Journal of Pharmacy & Pharmaceutical Sciences ◽

10.18433/j39w3v ◽

2014 ◽

Vol 17 (2) ◽

pp. 207 ◽

Cited By ~ 26

Author(s):

Yady Juliana Manrique-Torres ◽

Danielle J Lee ◽

Faiza Islam ◽

Lisa M Nissen ◽

Julie A.Y. Cichero ◽

...

Keyword(s):

Drug Release ◽

Orange Juice ◽

Immediate Release ◽

Drug Dissolution ◽

In Vitro Dissolution ◽

Simulated Gastric Fluid ◽

Drug Bioavailability ◽

Thickening Agents

Purpose. To evaluate the influence of co-administered vehicles on in vitro dissolution in simulated gastric fluid of crushed immediate release tablets as an indicator for potential drug bioavailability compromise. Methods. Release and dissolution of crushed amlodipine, atenolol, carbamazepine and warfarin tablets were tested with six foods and drinks that are frequently used in the clinical setting as mixers for crushed medications (water, orange juice, honey, yoghurt, strawberry jam and water thickened with Easythick powder) in comparison to whole tablets. Five commercial thickening agents (Easythick Advanced, Janbak F, Karicare, Nutilis, Viscaid) at three thickness levels were tested for their effect on the dissolution of crushed atenolol tablets. Results. Atenolol dissolution was unaffected by mixing crushed tablets with thin fluids or food mixers in comparison to whole tablets or crushed tablets in water, but amlodipine was delayed by mixing with jam.
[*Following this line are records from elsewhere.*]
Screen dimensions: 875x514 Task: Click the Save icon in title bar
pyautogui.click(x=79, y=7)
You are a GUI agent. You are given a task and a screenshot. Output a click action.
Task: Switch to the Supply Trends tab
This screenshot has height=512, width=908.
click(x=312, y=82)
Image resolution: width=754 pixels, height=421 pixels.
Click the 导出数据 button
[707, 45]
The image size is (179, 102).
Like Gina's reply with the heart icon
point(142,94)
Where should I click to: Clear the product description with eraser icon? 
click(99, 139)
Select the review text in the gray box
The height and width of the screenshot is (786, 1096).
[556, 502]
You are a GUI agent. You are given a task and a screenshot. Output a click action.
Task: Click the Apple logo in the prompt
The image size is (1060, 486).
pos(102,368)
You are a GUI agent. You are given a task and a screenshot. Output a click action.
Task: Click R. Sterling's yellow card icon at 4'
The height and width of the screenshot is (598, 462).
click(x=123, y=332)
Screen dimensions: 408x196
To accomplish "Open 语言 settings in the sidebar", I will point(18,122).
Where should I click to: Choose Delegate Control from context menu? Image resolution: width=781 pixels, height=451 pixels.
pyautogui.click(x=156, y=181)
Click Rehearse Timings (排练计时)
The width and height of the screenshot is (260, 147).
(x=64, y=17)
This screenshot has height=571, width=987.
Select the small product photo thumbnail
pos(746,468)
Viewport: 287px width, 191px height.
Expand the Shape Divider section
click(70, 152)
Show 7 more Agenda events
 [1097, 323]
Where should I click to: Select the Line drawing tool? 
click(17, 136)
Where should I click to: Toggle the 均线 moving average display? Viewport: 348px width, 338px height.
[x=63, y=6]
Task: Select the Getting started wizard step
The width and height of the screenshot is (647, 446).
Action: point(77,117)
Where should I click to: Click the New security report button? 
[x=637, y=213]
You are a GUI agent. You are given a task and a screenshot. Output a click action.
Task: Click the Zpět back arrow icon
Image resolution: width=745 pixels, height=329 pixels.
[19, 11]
Mixing crushed warfarin and carbamazepine tablets with honey, jam or yoghurt caused them to resemble the slow dissolution of whole tablets rather than the faster dissolution of crushed tablets in water or orange juice. Crushing and mixing any of the four medications with thickened water caused a significant delay in dissolution. When tested with atenolol, all types of thickening agents at the greatest thickness significantly restricted dissolution, and products that are primarily based on xanthan gum also delayed dissolution at the intermediate thickness level. Conclusions. Dissolution testing, while simplistic, is a widely used and accepted method for comparing drug release from different formulations as an indicator for in vivo bioavailability. Thickened fluids have the potential to retard drug dissolution when used at the thickest levels. These findings highlight potential clinical implications of the addition of these agents to medications for the purpose of dose delivery and indicate that further investigation of thickened fluids and their potential to influence therapeutic outcomes is warranted. This article is open to POST-PUBLICATION REVIEW. Registered readers (see “For Readers”) may comment by clicking on ABSTRACT on the issue’s contents page.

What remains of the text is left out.